§ EXERCISE OBJECTIVE
Make an exact copy of the lines from the one containing "Where should I" through the end of the material, including both ends but no pictures.

========================

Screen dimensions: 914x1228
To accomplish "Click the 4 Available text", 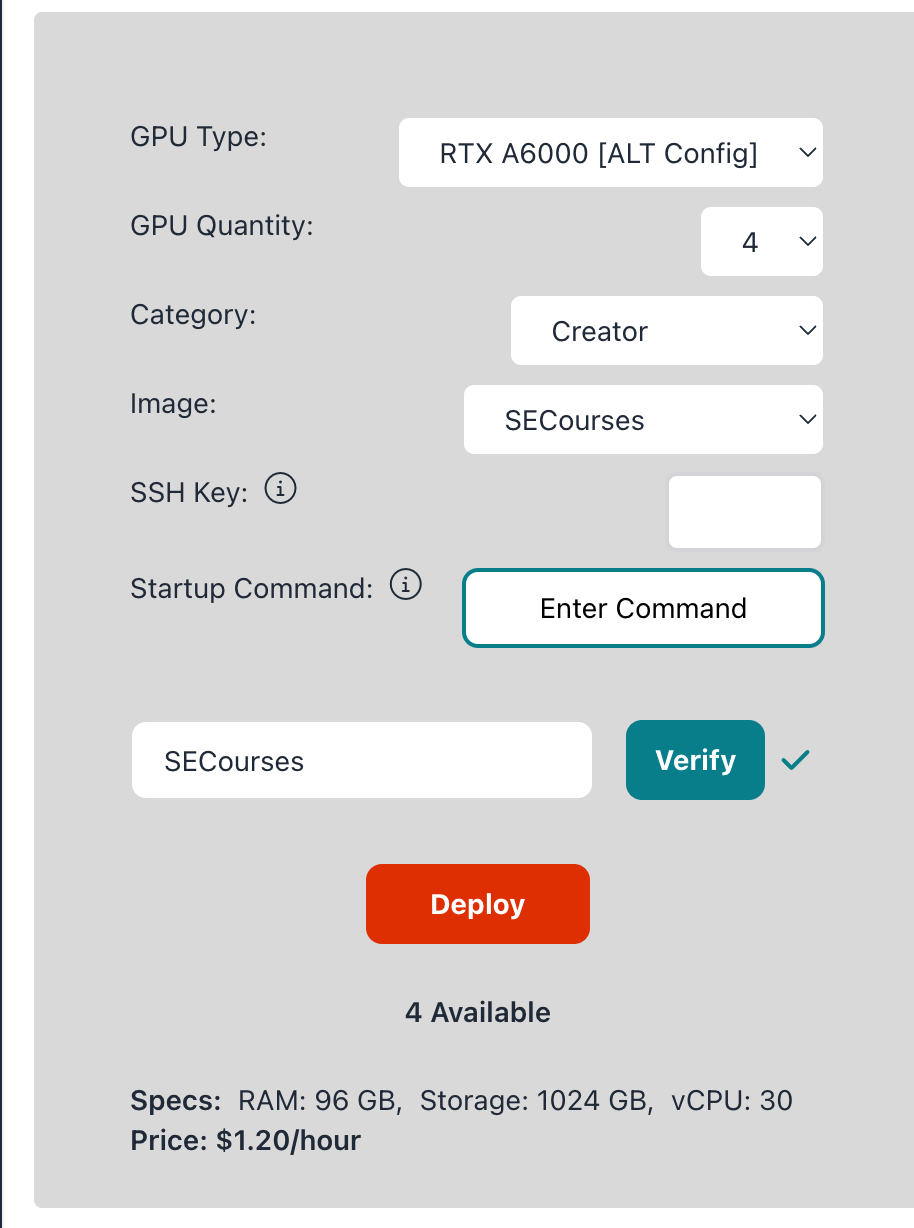I will (x=477, y=1012).
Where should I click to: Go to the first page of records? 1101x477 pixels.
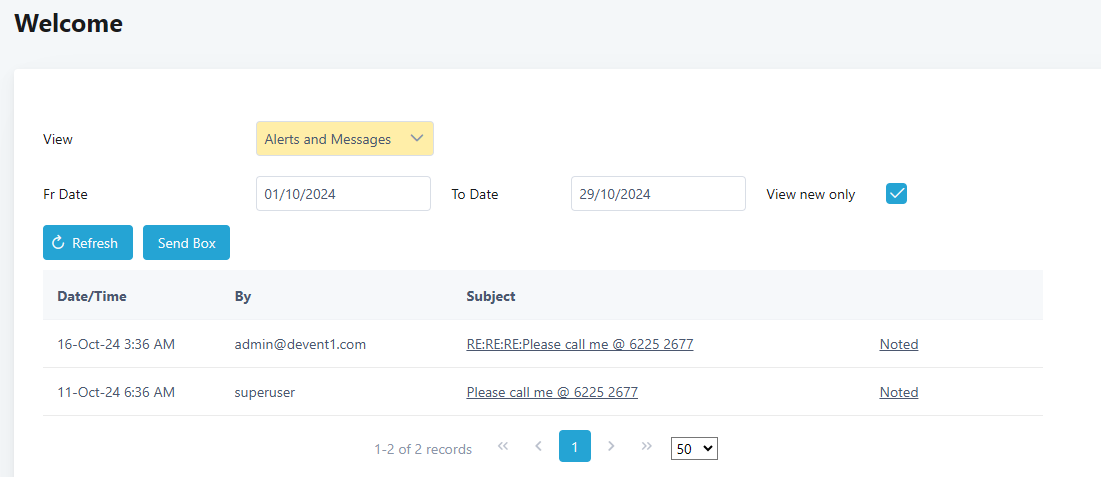[x=503, y=446]
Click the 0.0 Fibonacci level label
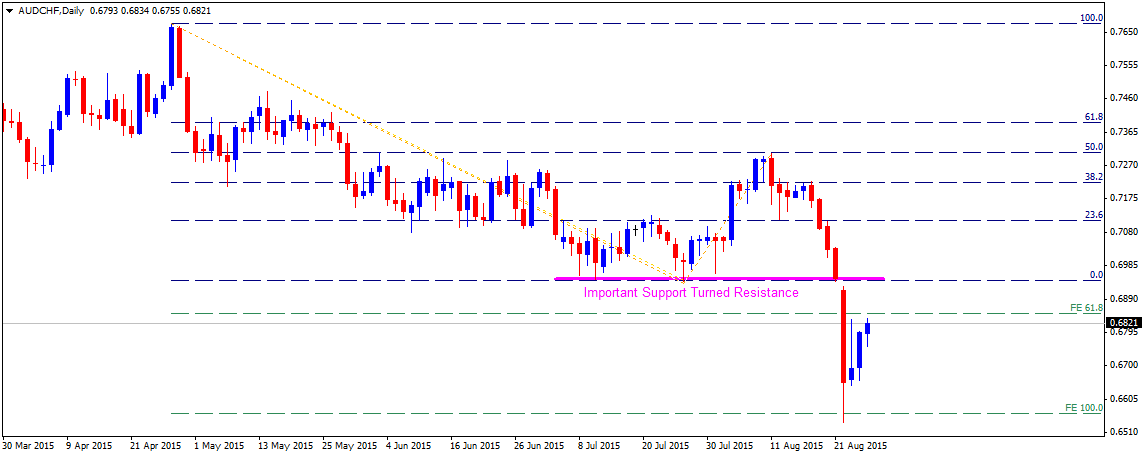 click(x=1095, y=274)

========================

§ PROBLEM SOLUTION
Where should I click to: Go to the first page of records? 1101x477 pixels.
[x=503, y=446]
Click the 0.0 Fibonacci level label
 click(x=1095, y=274)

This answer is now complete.